According to data from the Health Survey for England the majority of adults are so unhealthy they are putting their lives at risk with results showing that nearly 9 in 10 have at least one unhealthy trait.
Half of adults are suggested to have 2 or more of these risk factors which were classed as those who smoke, those who drink more than 14 units of alcohol, those who eat fewer than 5 portions of fruits and vegetables, and those who are obese with low rates of physical activity.
There are signs of people giving up on some unhealthy traits such as smoking, but others still remain such as parents giving children alcohol too young. 33% of men and 31% of women had combination of two risks: for men the highest combination was that of alcohol/low fruit and vegetable intake; for women the highest was low fruit and vegetable intake/obesity. Lowest combination for men was tied with smoking/alcohol intake and inactivity/obesity; for women the lowest combination was smoking/alcohol.
The survey and results were published when the Office for National Statistics revealed the latest death rates linked to alcohol showing that in 2017 close to 7,700 people died within the UK from alcohol specific causes where death was wholly attributable; which is the equivalent to 12.2 deaths per 100,000 people and is the highest rate in a decade. Scotland had the highest rate of the 4 UK nations.

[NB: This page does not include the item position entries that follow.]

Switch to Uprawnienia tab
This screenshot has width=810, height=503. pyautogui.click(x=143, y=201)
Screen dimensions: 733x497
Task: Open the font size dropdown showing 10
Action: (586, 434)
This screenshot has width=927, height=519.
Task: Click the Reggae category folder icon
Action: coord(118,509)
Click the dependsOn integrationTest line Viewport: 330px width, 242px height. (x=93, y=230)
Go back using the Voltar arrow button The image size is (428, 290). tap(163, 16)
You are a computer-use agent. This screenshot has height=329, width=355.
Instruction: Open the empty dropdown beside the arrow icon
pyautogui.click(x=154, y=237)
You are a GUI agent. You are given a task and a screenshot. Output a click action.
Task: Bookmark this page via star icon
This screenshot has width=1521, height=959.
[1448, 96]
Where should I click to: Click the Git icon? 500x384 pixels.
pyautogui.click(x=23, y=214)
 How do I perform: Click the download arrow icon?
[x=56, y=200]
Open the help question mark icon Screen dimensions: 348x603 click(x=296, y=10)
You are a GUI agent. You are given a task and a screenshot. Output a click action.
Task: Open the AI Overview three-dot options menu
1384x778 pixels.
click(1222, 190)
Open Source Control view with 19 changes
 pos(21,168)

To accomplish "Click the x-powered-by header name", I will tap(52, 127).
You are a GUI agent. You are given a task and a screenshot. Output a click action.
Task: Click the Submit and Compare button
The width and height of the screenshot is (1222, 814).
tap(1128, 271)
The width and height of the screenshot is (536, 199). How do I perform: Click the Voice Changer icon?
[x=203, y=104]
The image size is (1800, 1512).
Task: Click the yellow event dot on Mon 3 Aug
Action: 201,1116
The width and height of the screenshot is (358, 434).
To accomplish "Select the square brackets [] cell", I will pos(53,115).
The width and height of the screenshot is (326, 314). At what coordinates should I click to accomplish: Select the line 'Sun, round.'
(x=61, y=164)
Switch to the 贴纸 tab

The annual survey asked 8,000 adults and 2,000 children questions regarding their lifestyles and compared lifestyles of children to their parents for the first time; results suggest that children from obese parents were 3 times more likely to be obese than those from parents of healthy weight. Findings showed that 28% of children from an obese mother were also obese compared to 8% from a mother of healthy weight; and 24% of children from an obese father were also obese compared to 9% from a father of a healthy weight.
Children are bombarded by promotions of unhealthy foods and drinks all day long from tv, stores, magazines, radio, billboards, and online advertisements. These findings highlight the need to tackle the increasingly obesogenic environments that are largely contributing to globesity.
Smoking is falling, in 1993 27% of adults were smokers compared to now at 17%, but growing numbers are turning to vaping. Alcohol intake to excess is also down, leaving the most common unhealthy trait being low fruit and vegetable intake.
Around 4 in 10 adults have no signs of ill health developing yet such as high blood pressure and cholesterol levels despite high levels of unhealthy lifestyles.
Children are showing signs of becoming healthier, demonstrating less risky behaviors such as only 5% of 15 year olds had tried smoking which is down from 19% in 1997; and the numbers from trying alcohol are down from 45% in 2003 to 14%.